Ya, pada akhirnya Nur Fauzi Ramadhan dapat mewujudkan mimpinya tersebut dan berhasil menjadi mahasiswa di Fakultas Hukum Universitas Indonesia. 


Kisah Mahasiswa UI, Penyandang Difabel Netra yang Ikut Penelitian Pemindahan IKN ke Kaltim
Nur Fauzi Ramadhan mahasiswa FHUI

Salah satu yang menjadi insipirasi Ozi menjadi seorang ahli hukum adalah Tio Tegar. 


"Tio Tegar merupakan orang yang menginspirasi sekaligus teman bagi saya. Dialah orang yang mendorong serta memberikan dukungan kepada saya untuk menjadi seorang ahli hukum, seperti dia. Dia lulusan UGM dan sekarang sedang melanjutkan pendidikan S2-nya di Inggris," ungkap Ozi.


Selain Tio Tegar, Ozi juga terinspirasi dari Mbak Andira, seorang penyandang difabel netra yang sudah lebih dulu masuk menjadi mahasiswa Universitas Indonesia. Sama seperti Mbak Andira, Nur Fauzi Ramadhan juga aktif dalam kegiatan kampus. 


Ozi juga pernah mengikuti lomba penulisan essai serta ikut merancang undang-undang. Ia juga pernah magang di Kementerian Hukum dan Hak Asasi Manusia (Kemenkumham).

Tidak hanya itu, ia menjadi salah satu mahasiswa yang ikut membantu Dosen UI melakukan penelitian dan publikasi penulisan jurnal, terkait pemindahan Ibu Kota Negara (IKN) Republik Indonesia ke Penajam Paser Utara, Kalimantan Timur.

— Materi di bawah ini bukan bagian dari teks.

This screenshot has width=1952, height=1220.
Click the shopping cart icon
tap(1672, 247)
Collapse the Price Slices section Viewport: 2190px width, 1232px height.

Hal tersebut ia lakukan untuk membuktikan bahwa penyandang difabel netra memiliki kemampuan yang sama dengan orang-orang normal pada umumnya. Ozi juga ingin para difabel seperti dirinya diberikan kesempatan yang sama dalam hal pendidikan dan pekerjaan. 


Terakhir, Ozi juga menyampaikan pendapatnya mengenai difabel. Menurutnya ada 3 paradigma, yang pertama dalam pradigma kesehatan, disabilitas dianggap sebagai penyakit sehingga harus disembuhkan. Kedua, dalam pradigma sosial, disabilitas dianggap sebagai objek dari pembangunan. Dan yang ketiga dalam pradigma hukum atau hak asasi yang memandang disabilitas dari hal keberagaman cara namun hak dan kewajiban tetap sama. 


Kemudian ia juga menambahkan ada tiga istilah yaitu cacat, disabilitas, difabel. 


Cacat merupakan cara pandang yang sudah ada dari zaman dulu. Kemudian disabilitas yang berasal dari Bahasa Inggris yaitu disability yang artinya ketidakmampuan. Sedangkan difabel merupakan kependekan dari  kata bahasa Inggris differently abled yang artinya kemampuan yang berbeda. 


Ozi sebagai seorang penyandang difabel netra mengaku lebih suka istilah yang ketiga, difabel, karena menurutnya orang-orang dengan kekurangan seperti dirinya, sama dengan orang-orang normal. Hanya saja orang-orang dengan kekurangan tersebut memiliki kemampuan yang berbeda dengan orang-orang normal lainnya.